Yes, you do work 4 rows plain knitting after every decrease round, except the last one, which is cinched up to form the point. I felt that part of the instructions wasn't clear, so I tried both with and without the 4 plain rows after decreasing to 15 stitches (yes, that means I had to frog it, which I don't love, which is why I'm telling you this). You get less of a point if you don't do the 4 rows of plain, which would mean you have a sort of ball-of-little-hats, instead of a pointy ball. If you've gotten farther along, and you didn't do the 4 plain rows at that point, just make sure all your points are worked the same.
Here's what's weird about this: if you wander around among their free patterns, you'll come across the original, which was done in white as a Christmas tree topper. The directions are written completely differently, even though the only difference I can see in the finished object is the color choice. This set of directions was much clearer on whether or not to work those last plain rows, and also easier to see from their picture. But, what I don't get, is why re-write a pattern that already works, just to suggest a different yarn? I like the look, though. I may have to try one in white for next Christmas.
The other point which I found vague, explained no better in the alternate directions, was where you should start to pick up your stitches. They do say that you want to "pick up and k11 sts along one side of 1st Point", which should be clear enough. However, through a little trial and error (probably because I was over-thinking it) I realized that if you want the very symmetrical look they show on theirs, you need to take this literally, and consider that a "side" is the part between decreases, or, in other words, you want to pick up your first set of stitches (because the first group sets the pattern for the rest) either starting with, or ending just before, the very last stitch of your cast-on round of your 1st Point, which you'll know by the tail of yarn hanging from it. Was that confusing? Maybe it can't be put into words so much. Just start picking up your stitches in the stitch with the tail. (all this assumes you've cast on like I do, the sling-shot, or long tail, method. If your cast-on tail is left at the other end, start just after that one)
On subsequent pickups, you may wish to count the remaining stitches (of the point you are picking them up from) to make sure you have started/stopped in the correct place. Alternatively, you could place stitch markers, or tie bits of yarn, between groups of 11 stitches on the base of your 1st Point. Then you won't have to count.
Look how cute that tiny star is on the point. That's what happens (for me, anyway) on that last decrease round just before you cinch it up. I likes it.

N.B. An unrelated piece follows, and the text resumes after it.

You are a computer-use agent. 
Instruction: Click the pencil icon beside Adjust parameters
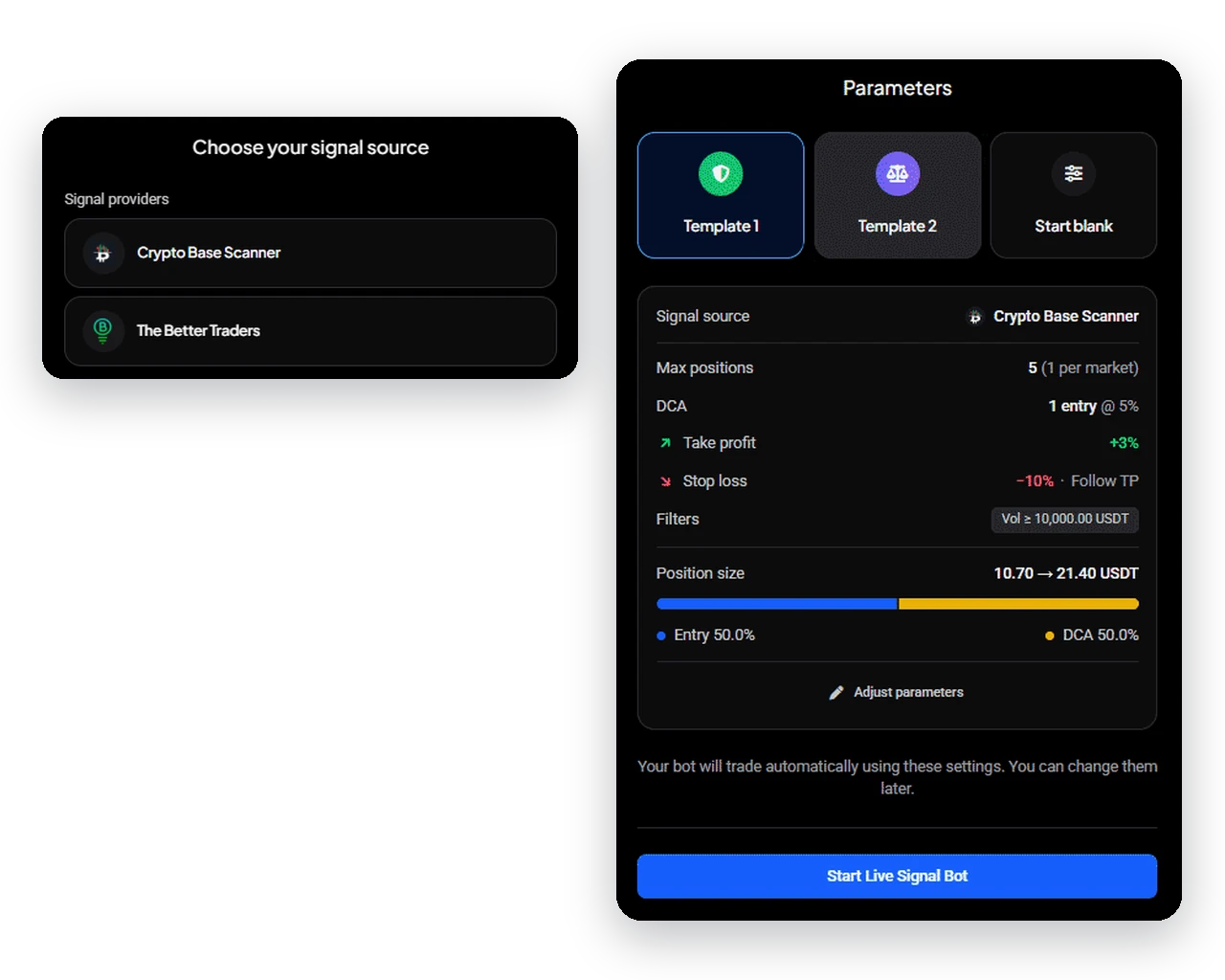(836, 692)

I'm also kind of liking my matchy-matchy twin peaks there. That's just how it turned out. The 1st Point is the one in the upper left corner, the 2nd is the center bottom, and when I did the 3rd, over on the upper right, it turned out almost exactly as the 1st. I was kind of hoping they'd all turn out at least a little different. However, if you look back to the pattern, they suffer a similar fate. I tried doing one point starting from the other end of the yarn, so the stripe pattern went in the opposite direction, but the difference was too startling. I'm noticing that the stripes move up on each point, just a little, which makes for an interesting effect. I'm wondering if I'd even like this if I'd started from the other end of the yarn in the first place (possible, with this one, because, as I recall, when I did the socks, even though they were both the same dye lot, one skein was wound from the opposite end. A problem I didn't notice until I'd finished the second sock (incidentally, this was the LAST pair of socks knit one at a time), necessitating frogging the first (it was a bit looser anyway, and I liked the fit of the second one better) and starting over using the yarn as I ripped it back. That was fun.), because I wouldn't have gotten that cool snowy peaked mountain look.